# KY-RD9700 2012-06-6682



## edin82

I recently bought a USB to LAN adapter. I have not got any drivers with the adapter. The model is an adapter KY-RD9700 2012-06-6682. Please if anyone can help me to find drivers to install for Win XP and Win 7.

Regards


----------



## Jupiter2

Ky Rd9700 2012 06 6682


----------



## SkyStormKuja

I cannot find a viable download for the driver. Did you buy it from a shop, but there was no driver CD included?


----------



## Jupiter2

SkyStormKuja said:


> I cannot find a viable download for the driver. Did you buy it from a shop, but there was no driver CD included?


 
Is not my link to a driver suitable, or is it only your links that are suitable?


----------



## SkyStormKuja

Jupiter2 said:


> Is not my link to a driver suitable, or is it only your links that are suitable?


No, my links are not suitable because I've found none. 

Your link is simply a link to a search on Mediafire Trend(which is a search website for the Mediafire file hosting website), of which none of those links seems viable. A direct link would be more useful to the original poster.

I meant no offense.


----------



## Wrench97

More useful and safer to get it from a known source.

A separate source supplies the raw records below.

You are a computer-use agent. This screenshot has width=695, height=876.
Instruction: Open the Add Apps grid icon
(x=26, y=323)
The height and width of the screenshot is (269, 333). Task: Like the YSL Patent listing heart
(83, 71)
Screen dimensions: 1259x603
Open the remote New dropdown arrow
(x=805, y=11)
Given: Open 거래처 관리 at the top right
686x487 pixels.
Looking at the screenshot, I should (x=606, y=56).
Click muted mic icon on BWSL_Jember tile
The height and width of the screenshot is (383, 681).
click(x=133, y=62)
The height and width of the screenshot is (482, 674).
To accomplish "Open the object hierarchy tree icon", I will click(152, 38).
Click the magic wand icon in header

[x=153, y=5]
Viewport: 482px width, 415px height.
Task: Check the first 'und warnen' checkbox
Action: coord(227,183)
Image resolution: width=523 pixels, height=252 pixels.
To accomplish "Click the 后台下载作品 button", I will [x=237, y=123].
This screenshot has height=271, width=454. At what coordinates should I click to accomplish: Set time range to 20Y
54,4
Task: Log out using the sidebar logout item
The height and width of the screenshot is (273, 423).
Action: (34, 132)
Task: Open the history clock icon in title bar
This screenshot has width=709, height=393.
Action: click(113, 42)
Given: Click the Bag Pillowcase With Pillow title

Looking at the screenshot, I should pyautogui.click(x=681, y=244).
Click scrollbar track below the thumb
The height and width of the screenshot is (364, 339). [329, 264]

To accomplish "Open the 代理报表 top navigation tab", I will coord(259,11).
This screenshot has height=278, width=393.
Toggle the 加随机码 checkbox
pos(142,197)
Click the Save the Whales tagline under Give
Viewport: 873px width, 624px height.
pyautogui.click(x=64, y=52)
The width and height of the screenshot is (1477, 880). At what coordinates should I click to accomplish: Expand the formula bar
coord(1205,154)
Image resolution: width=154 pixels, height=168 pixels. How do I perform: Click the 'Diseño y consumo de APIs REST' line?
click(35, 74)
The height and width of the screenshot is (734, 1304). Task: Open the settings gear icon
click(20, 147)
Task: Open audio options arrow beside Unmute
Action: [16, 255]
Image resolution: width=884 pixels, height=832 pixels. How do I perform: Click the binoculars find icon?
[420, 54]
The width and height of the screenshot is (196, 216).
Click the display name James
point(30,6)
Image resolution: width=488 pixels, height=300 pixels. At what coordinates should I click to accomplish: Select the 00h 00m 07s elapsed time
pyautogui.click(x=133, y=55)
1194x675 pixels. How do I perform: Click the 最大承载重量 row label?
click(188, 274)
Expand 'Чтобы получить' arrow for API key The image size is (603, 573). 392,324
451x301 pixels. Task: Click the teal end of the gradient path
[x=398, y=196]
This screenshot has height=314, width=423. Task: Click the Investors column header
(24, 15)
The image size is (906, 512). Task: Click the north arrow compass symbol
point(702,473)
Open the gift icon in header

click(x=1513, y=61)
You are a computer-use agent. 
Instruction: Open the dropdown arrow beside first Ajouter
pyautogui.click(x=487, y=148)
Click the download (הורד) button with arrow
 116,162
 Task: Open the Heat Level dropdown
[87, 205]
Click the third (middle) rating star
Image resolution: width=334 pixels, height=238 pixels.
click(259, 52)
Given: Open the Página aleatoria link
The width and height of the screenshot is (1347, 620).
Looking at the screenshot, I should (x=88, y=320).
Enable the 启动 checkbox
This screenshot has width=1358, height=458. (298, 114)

With the device installed check in device manager if the the device shows right click on it, select properties from the list on the hardware ID tab, post the DEV and VEN numbers listed.


----------



## Jupiter2

SkyStormKuja said:


> No, my links are not suitable because I've found none.
> 
> Your link is simply a link to a search on Mediafire Trend(which is a search website for the Mediafire file hosting website), of which none of those links seems viable. A direct link would be more useful to the original poster.
> 
> I meant no offense.


There are four direct links to the file, all of them ARE viable, I don't understand why you don't see them?


----------



## Wrench97

Jupiter2 said:


> There are four direct links to the file, all of them ARE viable, I don't understand why you don't see them?


Did you D/L any of those links to see what they actually are?
4 links 4 different sizes to unknown sites make them questionable.


----------



## Jupiter2

They seem viable to me, they just go to a download page to download the files.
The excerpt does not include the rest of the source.